[thelist] rentacoder.com

bruce bedouglas at earthlink.net
Mon Jul 28 15:20:04 CDT 2003


Tom.. (and others)...

I agree with what you've been saying... And I also agree that it's getting
harder... I've been doing software for 20 years....

But.. as I stated, the quality/price is acceptable for smaller issues... And
as the guys doing the work get more comfortable with what the customer
wants... a couple of things will happen... the guys doing the work will
start to move up the chain... and they might raise their prices..or they
might convince the customer that based upon their previous work.. they can
do the more complex higher valued apps...

Here again.. I tend to agree with your earlier post... that really sensitive
apps will stay close to home.. but more will move away... I'm not sure as to
where the aquilibrium will be when it's all said and done...

Also, don't worry about the length of the posts... A well thought out,
reasonably articulated post is going to take some time!!!!!

peace

bruce
bedouglas at earthlink.net

ps. also, keep in mind that the guys you work with who are good.. are
soaking up knowledge.. that if they return to their native land, and work
for someone there, will be passed on to there peers, further hastening the
rise in their quality of work/process..... !!!

-----Original Message-----
From: thelist-bounces at lists.evolt.org
[mailto:thelist-bounces at lists.evolt.org]On Behalf Of Tom Dell'Aringa
Sent: Monday, July 28, 2003 12:29 PM
To: thelist at lists.evolt.org
Subject: RE: [thelist] rentacoder.com


--- bruce <bedouglas at earthlink.net> wrote:
> Think about it for a sec... the affect of
> Linux/Apache/Perl/PHp/etc... could
> easily have started in India.. and these have had major
> ramifications on the software biz...

At some point you have to talk about which roles are being affected
too - some more than others.

I'm primarily a UI person.
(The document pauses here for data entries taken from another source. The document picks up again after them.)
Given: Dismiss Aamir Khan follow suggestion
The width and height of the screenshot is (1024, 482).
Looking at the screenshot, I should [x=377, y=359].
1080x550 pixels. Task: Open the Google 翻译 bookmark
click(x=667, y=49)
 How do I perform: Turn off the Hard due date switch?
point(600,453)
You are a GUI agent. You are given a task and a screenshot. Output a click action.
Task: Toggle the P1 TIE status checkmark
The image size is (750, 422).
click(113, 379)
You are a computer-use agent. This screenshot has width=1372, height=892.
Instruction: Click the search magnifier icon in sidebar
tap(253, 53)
I work with front end technologies usually
when I contract, although with some jobs I do the whole shot
including the db - but those are much smaller jobs.

I was just staffed on an enterprise level project for Sapient a
couple months ago. There were 4 site developers involved in the
project - all from the local area or Sapient US folks (site developer
being "front end" people).

On the other hand, the back end folks, the JSP and Java people, were
50% or more people here on work visas - India, Russian, etc. The QA
people were 90% US. There is a definite difference in roles and how
this affects you.

You could probably break it up a bit more and probably others have
experiences along my comment.

I also agree with the statement made by another poster that left on
their own, foriegn teams present diminishing returns due to
cultural/language differences among other issues. One issue is that
often these people work not only for low rates, but horrific hours.
This degrades their work, and I have seen this first hand. And I have
had the problem of properly communicating with foriegn workers first
hand as well, that adds time to the process and sometimes makes for
mistakes that have to be gone back and fixed.

And like someone said, it's not a pair of sneakers you are fixing - a
mistake in the right place can really cost you!